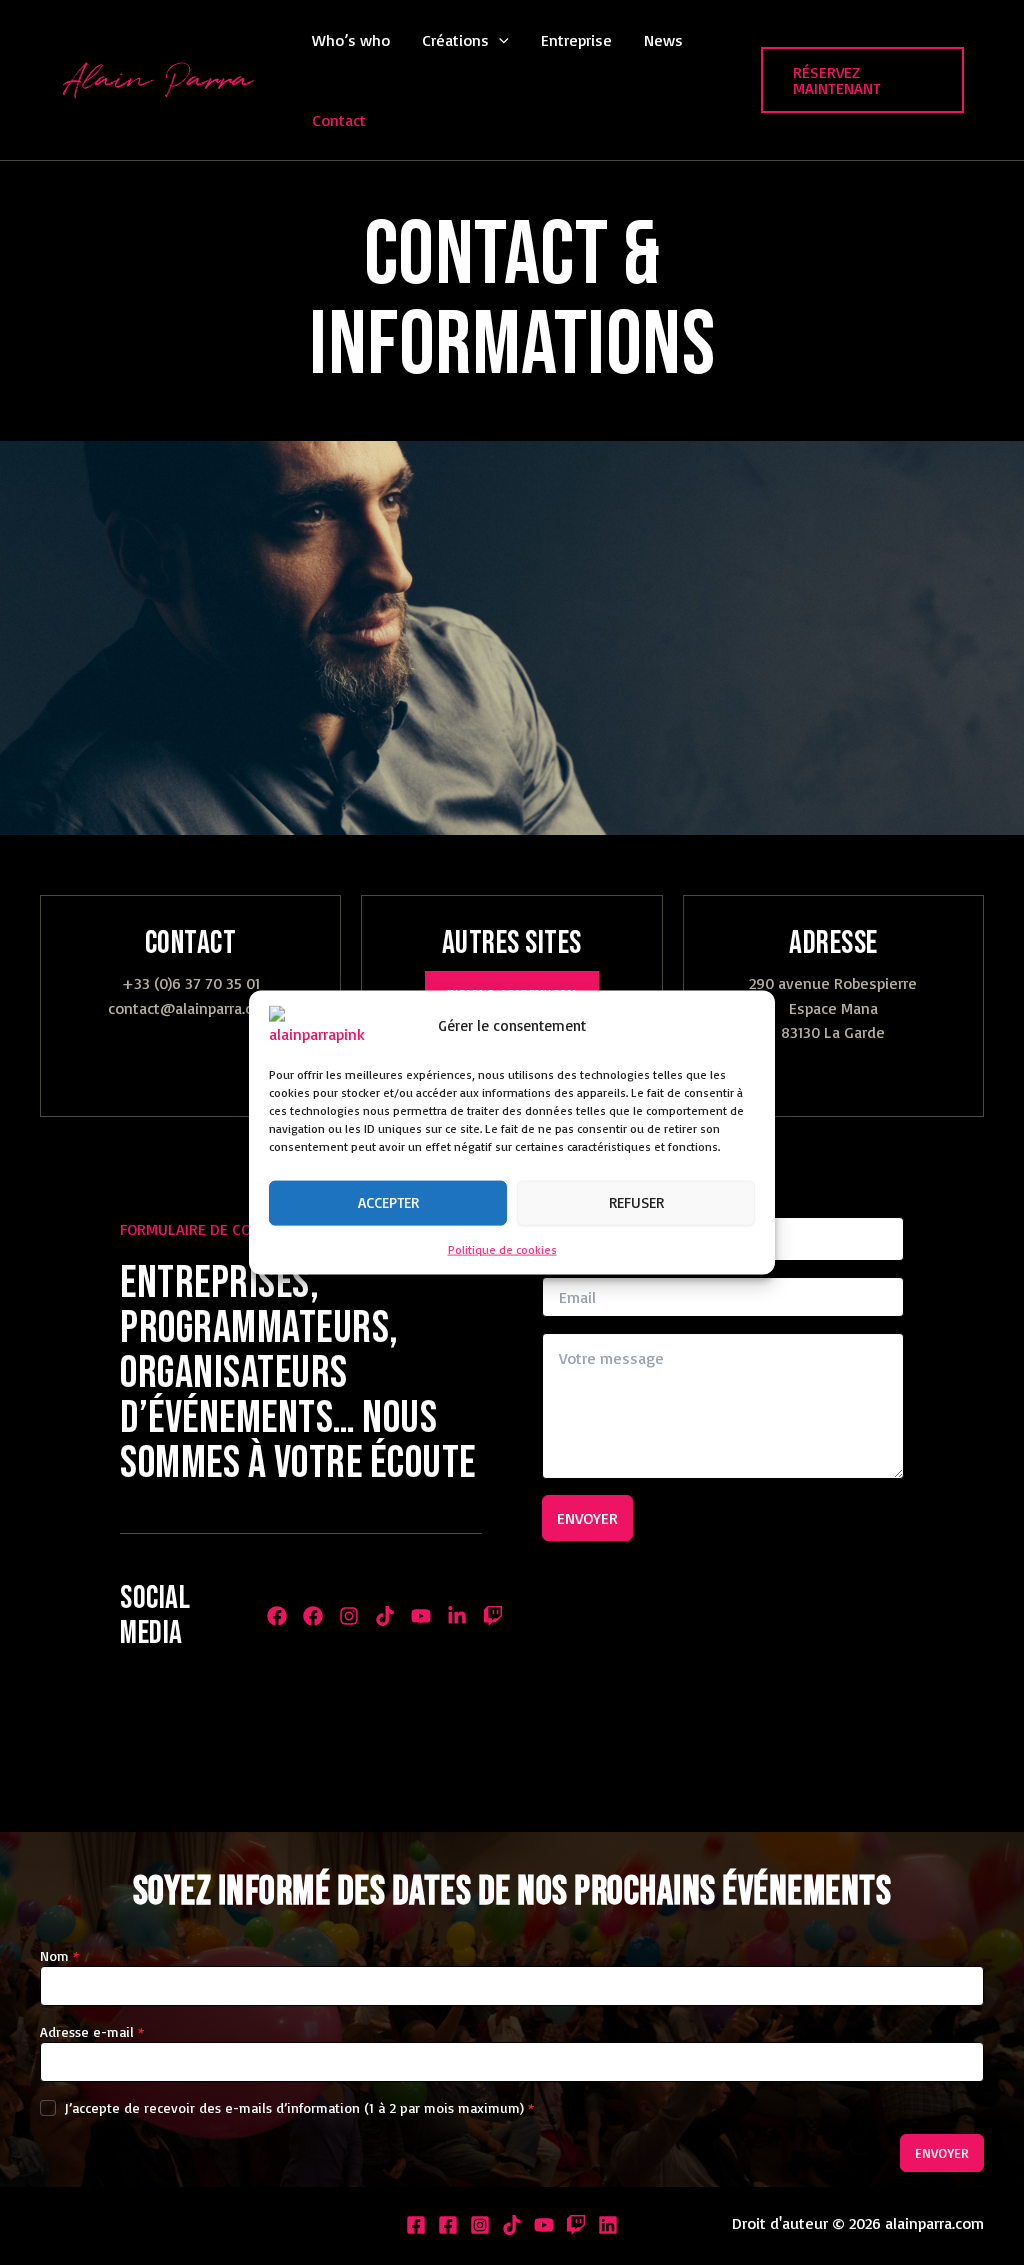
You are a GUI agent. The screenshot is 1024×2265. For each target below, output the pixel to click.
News (663, 40)
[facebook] (448, 2225)
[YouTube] (544, 2225)
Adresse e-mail (92, 2031)
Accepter (388, 1202)
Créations (455, 40)
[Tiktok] (512, 2225)
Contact (339, 120)
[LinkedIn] (608, 2225)
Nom (59, 1955)
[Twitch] (576, 2225)
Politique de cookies (502, 1248)
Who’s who (351, 40)
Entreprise (576, 40)
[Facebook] (416, 2225)
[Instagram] (480, 2225)
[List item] (277, 1616)
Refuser (636, 1202)
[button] (499, 40)
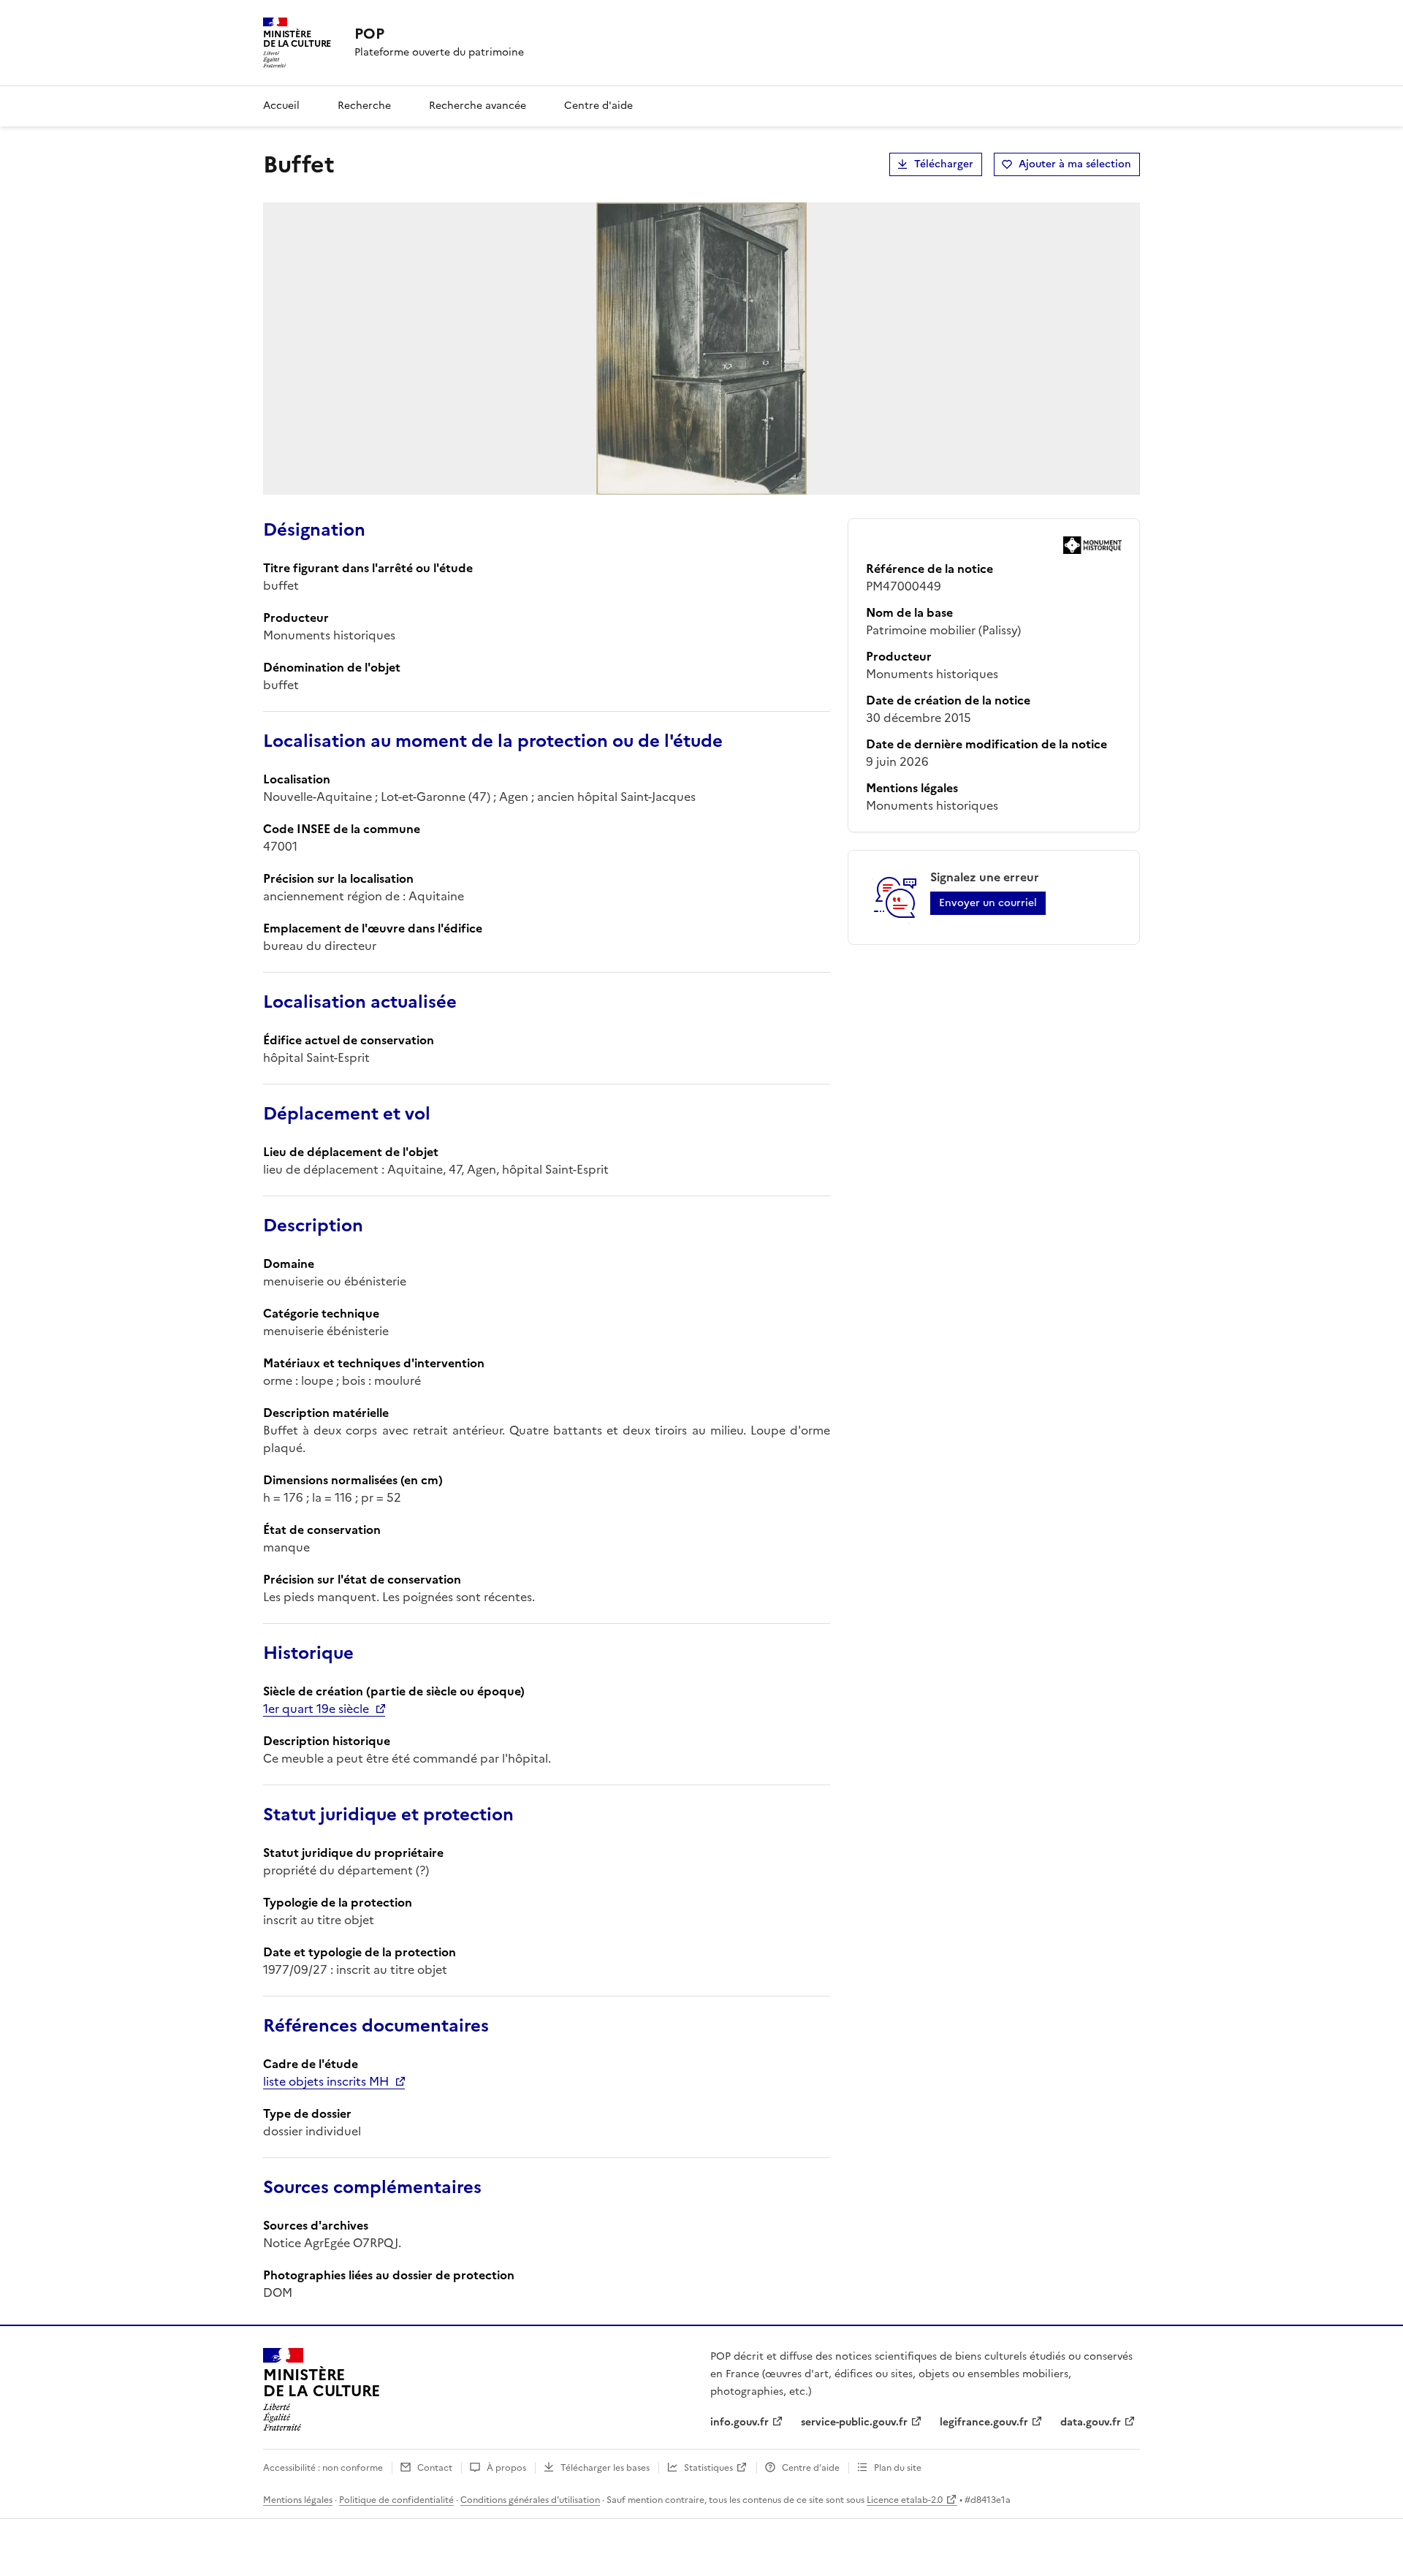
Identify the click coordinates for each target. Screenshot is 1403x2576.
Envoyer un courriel (988, 903)
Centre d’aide (811, 2467)
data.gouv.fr (1090, 2422)
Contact (434, 2467)
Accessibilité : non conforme (323, 2467)
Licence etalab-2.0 (905, 2500)
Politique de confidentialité (396, 2500)
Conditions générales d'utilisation (530, 2500)
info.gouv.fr (739, 2422)
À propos (506, 2467)
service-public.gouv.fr (854, 2422)
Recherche (364, 105)
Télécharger (943, 164)
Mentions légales (297, 2500)
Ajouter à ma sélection (1075, 164)
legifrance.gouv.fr (984, 2422)
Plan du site (897, 2467)
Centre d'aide (598, 105)
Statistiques (708, 2467)
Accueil (281, 105)
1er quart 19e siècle (316, 1708)
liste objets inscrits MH (326, 2081)
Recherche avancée (477, 105)
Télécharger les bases (605, 2467)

EXERCISE AIM :: Your task is to copy each line of the entries that includes the word "gouv".

RESPONSE TO THIS EXERCISE ::
data.gouv.fr (1090, 2422)
info.gouv.fr (739, 2422)
service-public.gouv.fr (854, 2422)
legifrance.gouv.fr (984, 2422)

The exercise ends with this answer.